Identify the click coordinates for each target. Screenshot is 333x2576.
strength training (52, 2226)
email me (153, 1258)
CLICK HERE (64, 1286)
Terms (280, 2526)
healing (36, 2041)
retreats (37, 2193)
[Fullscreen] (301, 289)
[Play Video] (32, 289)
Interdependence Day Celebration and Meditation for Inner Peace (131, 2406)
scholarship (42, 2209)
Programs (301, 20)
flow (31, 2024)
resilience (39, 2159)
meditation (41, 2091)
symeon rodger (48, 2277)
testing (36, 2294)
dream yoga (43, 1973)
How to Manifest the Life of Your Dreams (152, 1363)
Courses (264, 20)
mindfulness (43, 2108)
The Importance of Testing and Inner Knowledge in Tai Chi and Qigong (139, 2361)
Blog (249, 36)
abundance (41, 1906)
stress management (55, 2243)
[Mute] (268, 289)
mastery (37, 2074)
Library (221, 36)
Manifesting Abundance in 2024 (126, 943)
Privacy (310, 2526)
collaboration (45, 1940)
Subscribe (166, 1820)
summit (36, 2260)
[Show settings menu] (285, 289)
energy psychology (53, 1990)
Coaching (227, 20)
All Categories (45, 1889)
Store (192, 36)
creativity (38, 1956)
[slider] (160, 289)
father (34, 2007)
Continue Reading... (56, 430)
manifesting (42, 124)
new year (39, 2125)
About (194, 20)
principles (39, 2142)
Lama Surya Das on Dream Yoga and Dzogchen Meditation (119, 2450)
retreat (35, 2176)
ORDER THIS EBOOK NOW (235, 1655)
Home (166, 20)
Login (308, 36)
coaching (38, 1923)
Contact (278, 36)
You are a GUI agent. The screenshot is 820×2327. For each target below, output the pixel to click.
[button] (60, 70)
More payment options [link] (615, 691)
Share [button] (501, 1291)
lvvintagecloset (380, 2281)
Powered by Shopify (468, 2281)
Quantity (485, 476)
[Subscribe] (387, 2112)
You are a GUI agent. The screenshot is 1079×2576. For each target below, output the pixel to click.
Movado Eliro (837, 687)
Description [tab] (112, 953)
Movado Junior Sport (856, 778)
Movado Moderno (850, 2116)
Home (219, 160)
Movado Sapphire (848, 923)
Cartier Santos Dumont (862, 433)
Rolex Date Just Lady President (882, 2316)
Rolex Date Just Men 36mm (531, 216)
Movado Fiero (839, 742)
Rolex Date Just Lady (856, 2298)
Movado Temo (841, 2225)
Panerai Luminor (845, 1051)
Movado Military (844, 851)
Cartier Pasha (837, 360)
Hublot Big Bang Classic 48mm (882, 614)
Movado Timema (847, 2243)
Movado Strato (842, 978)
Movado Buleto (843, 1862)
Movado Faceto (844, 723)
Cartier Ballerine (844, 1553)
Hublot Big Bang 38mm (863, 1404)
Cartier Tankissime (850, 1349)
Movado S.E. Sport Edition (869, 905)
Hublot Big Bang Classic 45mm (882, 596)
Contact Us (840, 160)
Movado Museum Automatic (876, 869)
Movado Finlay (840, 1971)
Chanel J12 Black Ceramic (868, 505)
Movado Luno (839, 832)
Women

————

→ **Work instruction**
Only the number is wanted: how many lines in the data include the word "Rolex"?

→ **Answer space**
3